(Saved data entries)
* * *

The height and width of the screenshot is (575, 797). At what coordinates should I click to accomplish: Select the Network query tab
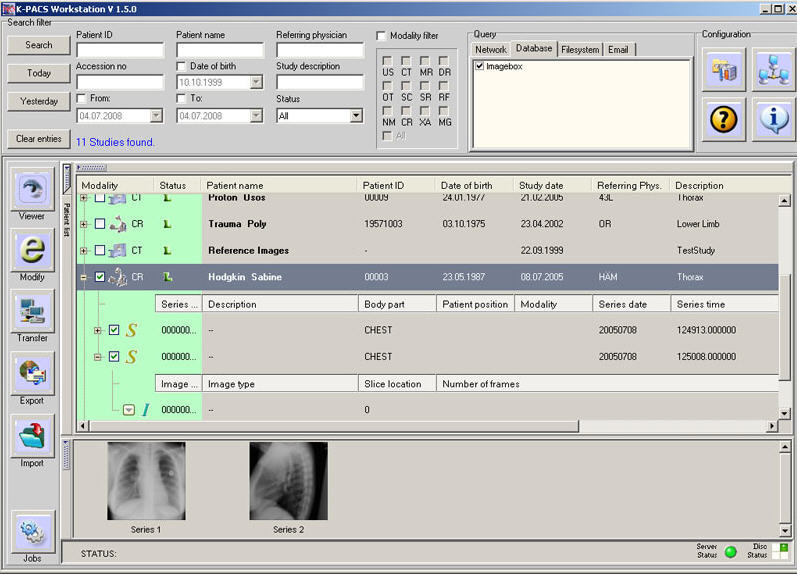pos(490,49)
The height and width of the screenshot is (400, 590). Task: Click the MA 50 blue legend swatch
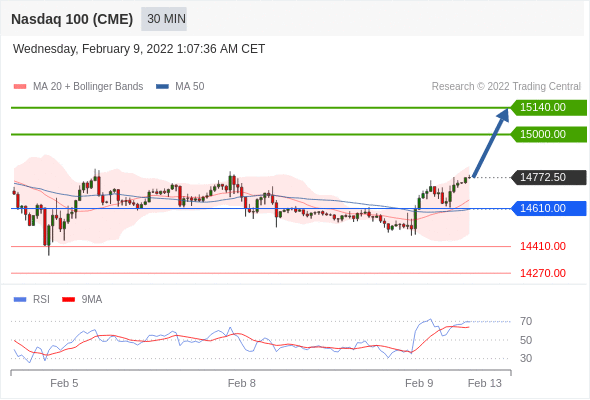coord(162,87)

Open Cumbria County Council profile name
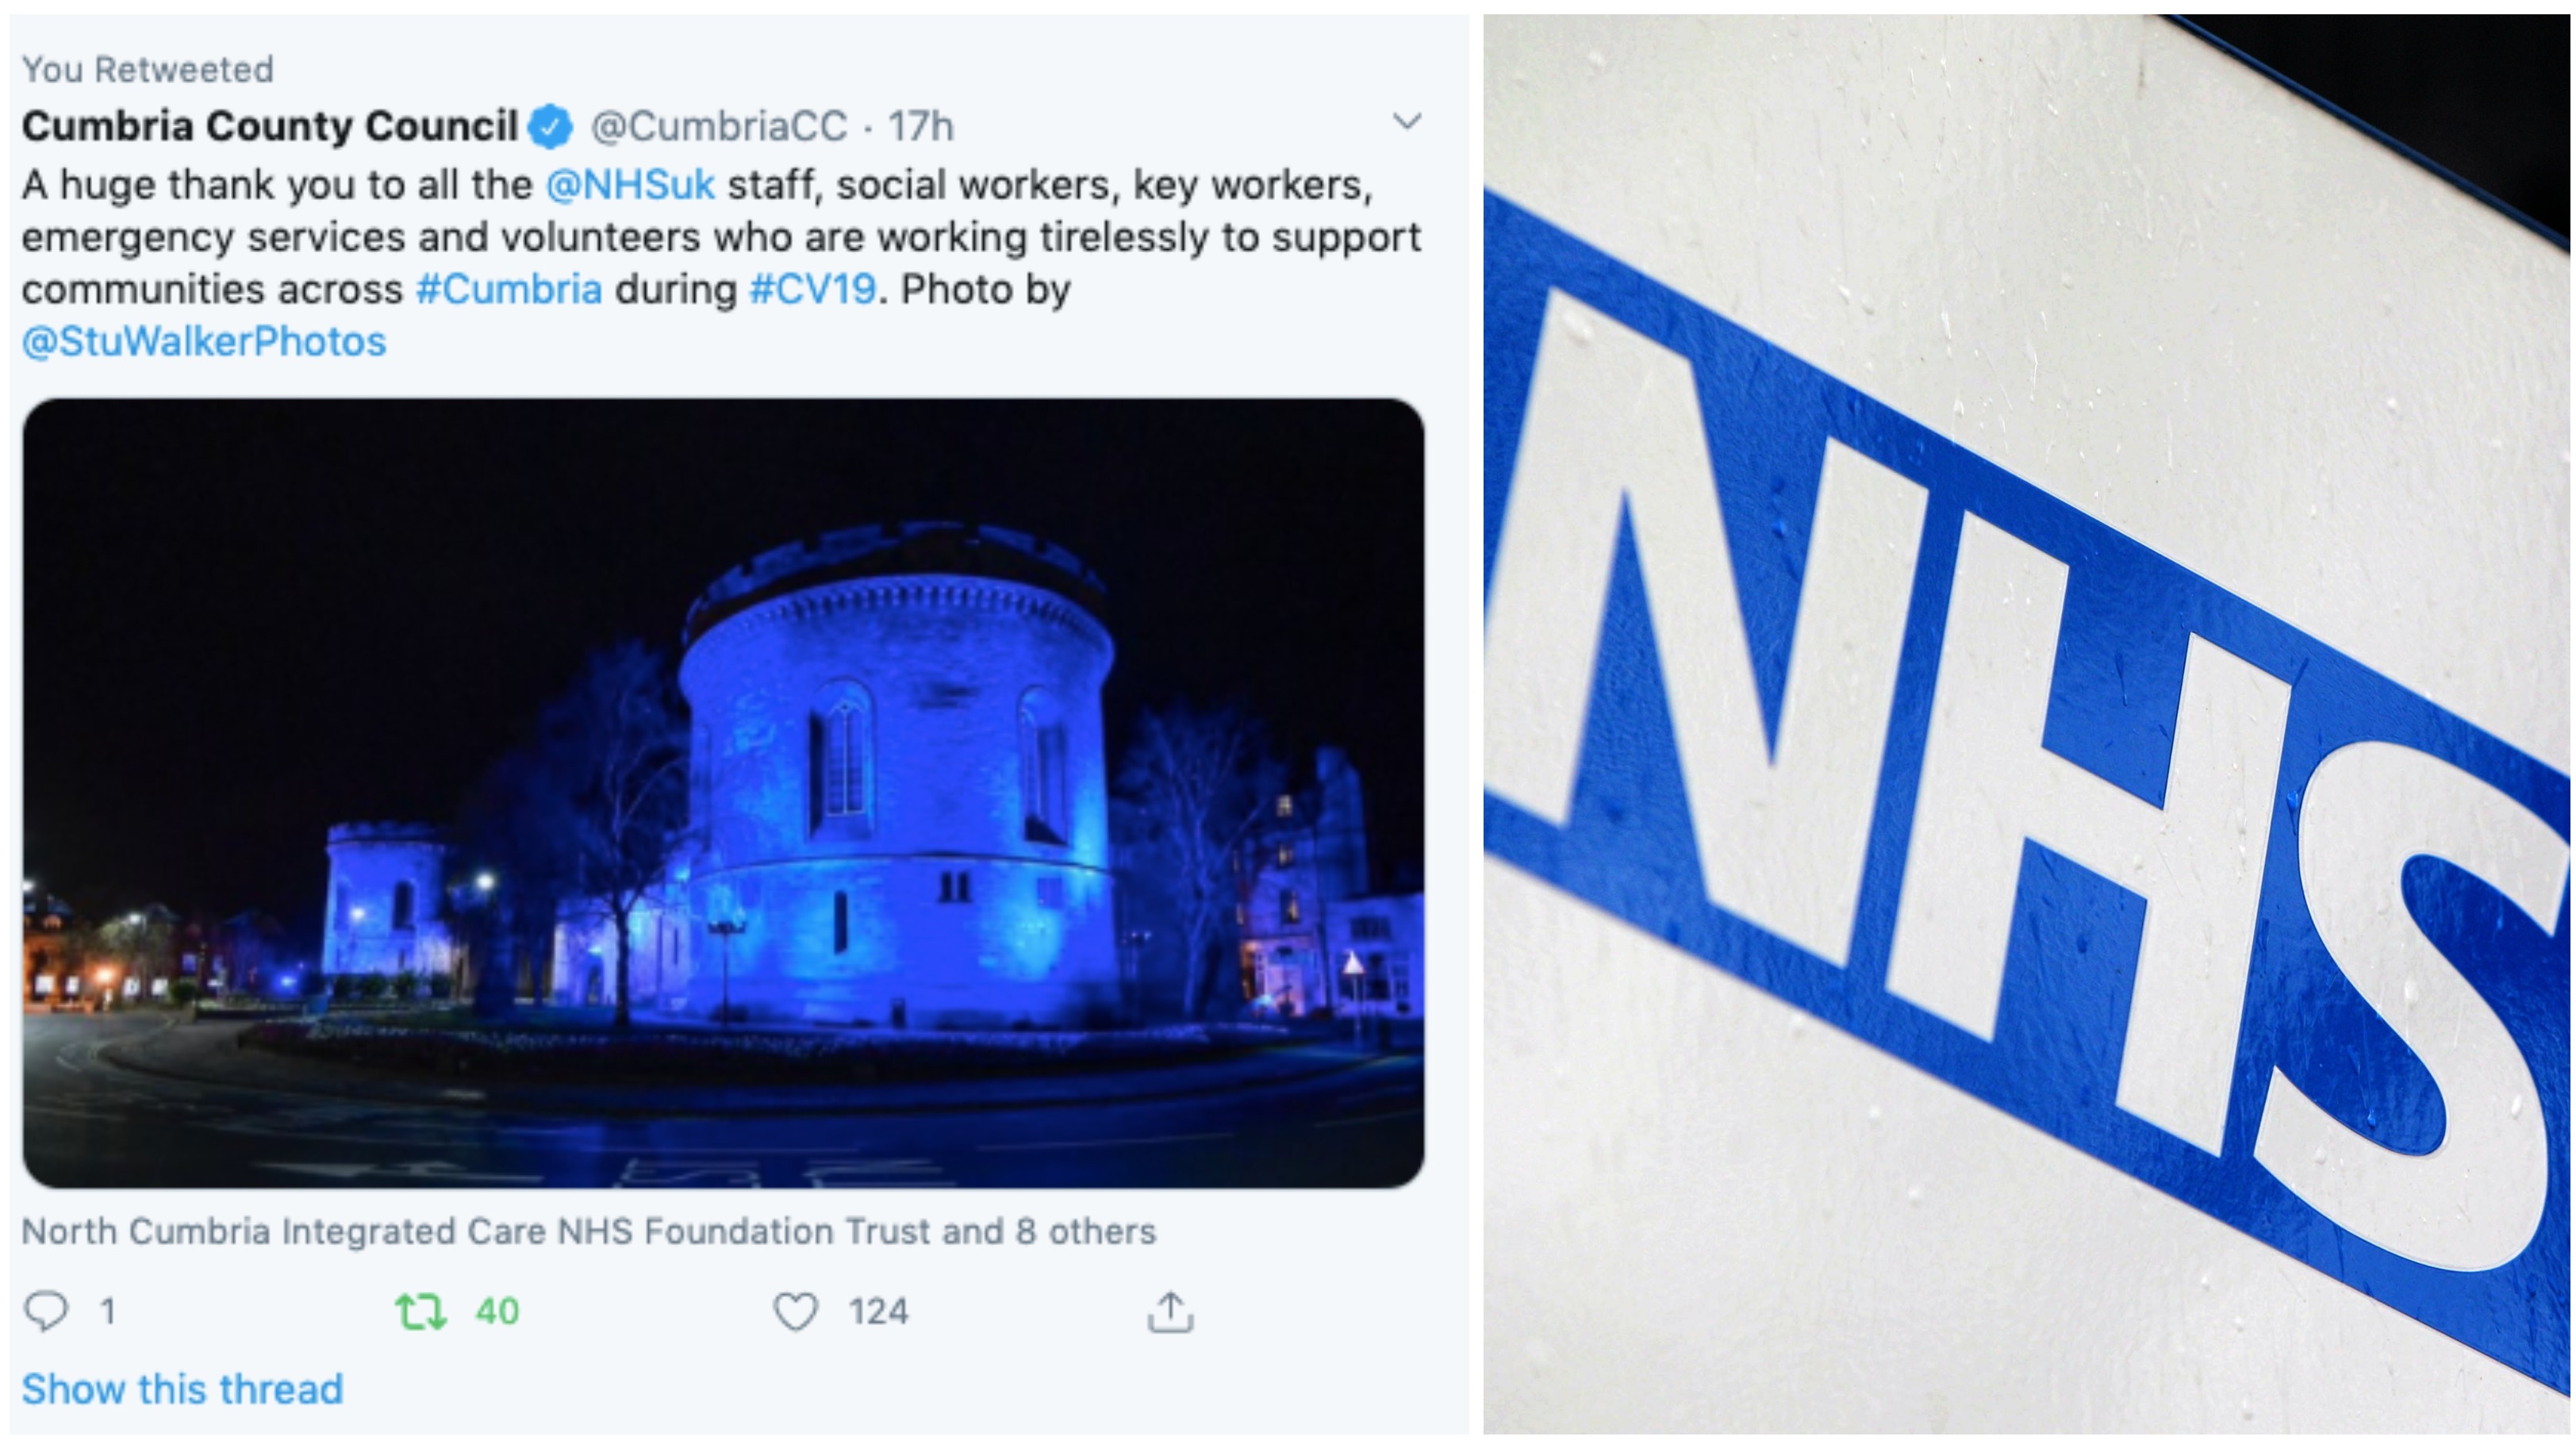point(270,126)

* * *

Once the pictures are set aside, repeat the data above exactly.

The height and width of the screenshot is (575, 797). At what coordinates should I click to accomplish: Select the Network query tab
pos(490,49)
The height and width of the screenshot is (400, 590). Task: Click the MA 50 blue legend swatch
coord(162,87)

Open Cumbria County Council profile name
point(270,126)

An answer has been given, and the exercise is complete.